[Marburg?: E. Cervicornus and J. Soter?], 1535
This is the first Bible ever printed in English. It was translated singlehandedly by Miles Coverdale (1488-1568) based on the Latin Vulgate and on four contemporary versions in German, English, and Latin. Coverdale had it printed on the Continent, possibly in Marburg or Antwerp, and dedicated it to the King of England, Henry VIII. Phrases familiar to all readers of the English Bible go back to his translation: tender mercies, loving kindness, seek the Lord while he may be found, and many others. They were included in the so-called Great Bible of 1539 and were later incorporated into the King James Bible. As a translator, Coverdale is at his best in the Psalter and the prophetical books of the Old Testament, which remain his most enduring legacy.
The title page of Coverdale’s Bible, once attributed to Hans Holbein, set the standard of excellence for all printers of folio English Bibles during the next hundred years. It was printed from four woodblocks placed around a rectangular area that includes the title, the date of publication, and three biblical quotes. The upper register is centered on the Tetragrammaton, the four Hebrew letters that transcribe the name of God. To its left, a depiction of Adam and Eve listening to the Serpent in the Garden of Eden illustrates the Fall of Man. To its right, the resurrected Jesus treading upon the Serpent’s head is shown as the bearer of redemption. In the middle section scenes from the Old and New Testament are paired on both sides of the title panel. In the upper row, Moses receiving the Tablets of the Law and a quote from Exodus 21:1 are set as a parallel to Jesus commissioning the Eleven Apostles and a quote from Mark 16:15. The scenes depicted in the lower row are Ezra reading the Law to the people (1Esdras 9:41) and Peter preaching at Pentecost (Acts 2:14).
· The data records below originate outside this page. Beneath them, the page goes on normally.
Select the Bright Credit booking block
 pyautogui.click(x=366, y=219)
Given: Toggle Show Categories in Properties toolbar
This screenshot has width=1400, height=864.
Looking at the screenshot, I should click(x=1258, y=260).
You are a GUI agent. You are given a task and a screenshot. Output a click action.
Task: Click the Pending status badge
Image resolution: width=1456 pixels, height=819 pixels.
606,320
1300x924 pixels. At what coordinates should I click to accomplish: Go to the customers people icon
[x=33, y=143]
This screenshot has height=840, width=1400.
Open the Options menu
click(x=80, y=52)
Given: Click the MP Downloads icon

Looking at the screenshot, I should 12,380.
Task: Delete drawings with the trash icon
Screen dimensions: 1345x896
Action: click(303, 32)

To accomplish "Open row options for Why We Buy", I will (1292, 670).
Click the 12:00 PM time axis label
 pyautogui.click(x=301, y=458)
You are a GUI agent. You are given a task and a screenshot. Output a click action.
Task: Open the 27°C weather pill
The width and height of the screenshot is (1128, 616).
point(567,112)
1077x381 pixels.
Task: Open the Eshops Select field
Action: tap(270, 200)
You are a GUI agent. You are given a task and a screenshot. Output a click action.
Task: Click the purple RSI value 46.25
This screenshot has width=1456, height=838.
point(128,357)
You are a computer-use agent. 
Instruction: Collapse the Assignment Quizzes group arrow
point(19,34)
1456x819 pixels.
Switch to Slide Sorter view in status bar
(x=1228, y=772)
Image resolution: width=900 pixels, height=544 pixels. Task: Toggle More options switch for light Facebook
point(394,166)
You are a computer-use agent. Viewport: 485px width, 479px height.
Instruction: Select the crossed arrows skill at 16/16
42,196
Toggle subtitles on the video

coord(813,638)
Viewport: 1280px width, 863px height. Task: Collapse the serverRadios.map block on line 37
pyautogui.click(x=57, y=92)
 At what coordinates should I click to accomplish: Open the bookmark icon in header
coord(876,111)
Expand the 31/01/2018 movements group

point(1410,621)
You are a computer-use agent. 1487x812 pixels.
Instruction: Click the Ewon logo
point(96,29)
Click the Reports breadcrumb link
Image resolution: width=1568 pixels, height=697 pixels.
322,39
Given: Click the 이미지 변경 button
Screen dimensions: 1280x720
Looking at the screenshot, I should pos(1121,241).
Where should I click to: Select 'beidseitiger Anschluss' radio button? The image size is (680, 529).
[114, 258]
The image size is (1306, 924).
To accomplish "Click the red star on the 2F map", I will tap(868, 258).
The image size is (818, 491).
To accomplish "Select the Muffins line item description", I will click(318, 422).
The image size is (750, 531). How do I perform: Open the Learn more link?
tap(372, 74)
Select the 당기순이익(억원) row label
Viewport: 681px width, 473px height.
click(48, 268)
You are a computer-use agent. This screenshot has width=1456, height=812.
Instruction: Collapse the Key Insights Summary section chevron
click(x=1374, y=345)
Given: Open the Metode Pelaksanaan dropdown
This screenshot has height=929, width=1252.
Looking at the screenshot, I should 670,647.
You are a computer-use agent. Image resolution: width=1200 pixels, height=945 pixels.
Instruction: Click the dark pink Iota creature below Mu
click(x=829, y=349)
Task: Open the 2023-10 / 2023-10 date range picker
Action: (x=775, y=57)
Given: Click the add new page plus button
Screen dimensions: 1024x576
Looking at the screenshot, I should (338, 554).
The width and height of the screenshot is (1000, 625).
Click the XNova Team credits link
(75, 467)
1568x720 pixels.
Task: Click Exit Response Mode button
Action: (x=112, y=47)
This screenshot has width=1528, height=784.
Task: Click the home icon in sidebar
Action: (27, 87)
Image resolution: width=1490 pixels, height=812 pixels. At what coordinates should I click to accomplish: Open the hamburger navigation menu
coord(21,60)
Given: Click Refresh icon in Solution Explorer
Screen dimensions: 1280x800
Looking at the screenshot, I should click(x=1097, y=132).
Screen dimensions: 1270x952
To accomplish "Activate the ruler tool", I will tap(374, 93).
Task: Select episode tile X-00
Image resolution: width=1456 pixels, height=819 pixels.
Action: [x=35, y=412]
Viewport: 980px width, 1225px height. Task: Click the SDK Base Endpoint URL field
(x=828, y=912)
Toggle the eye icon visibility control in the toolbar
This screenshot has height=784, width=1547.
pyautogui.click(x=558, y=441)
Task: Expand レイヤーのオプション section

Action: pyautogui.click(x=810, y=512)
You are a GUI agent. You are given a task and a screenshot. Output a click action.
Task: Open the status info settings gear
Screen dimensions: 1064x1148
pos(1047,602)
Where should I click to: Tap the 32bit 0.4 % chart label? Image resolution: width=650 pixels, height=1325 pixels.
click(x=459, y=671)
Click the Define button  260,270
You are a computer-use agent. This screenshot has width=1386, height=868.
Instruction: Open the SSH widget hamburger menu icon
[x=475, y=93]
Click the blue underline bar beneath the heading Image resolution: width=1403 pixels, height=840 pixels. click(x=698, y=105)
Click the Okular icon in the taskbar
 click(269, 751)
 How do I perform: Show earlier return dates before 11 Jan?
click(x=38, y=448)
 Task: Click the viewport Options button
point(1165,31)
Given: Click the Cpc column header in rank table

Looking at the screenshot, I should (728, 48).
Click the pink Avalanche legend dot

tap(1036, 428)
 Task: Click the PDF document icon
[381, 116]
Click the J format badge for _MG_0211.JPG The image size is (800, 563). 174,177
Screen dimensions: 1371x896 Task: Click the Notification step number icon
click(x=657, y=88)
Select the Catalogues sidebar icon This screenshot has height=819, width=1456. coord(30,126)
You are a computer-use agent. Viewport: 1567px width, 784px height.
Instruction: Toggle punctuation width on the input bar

At the basis of the title panel, Henry VIII with crown, sword of justice, and coat of arms, is enthroned under a canopy, the largest figure on the title page. He is presenting the Bible to a group of mitered bishops who kneel to his right while a group of noblemen kneel to his left. At the far ends of the scene David and Paul are standing in niches. David has his lyre and is also identified by a quote from Psalm 119:103, Paul holds the sword of his martyrdom and is also identified by a quote from Romans 1:16.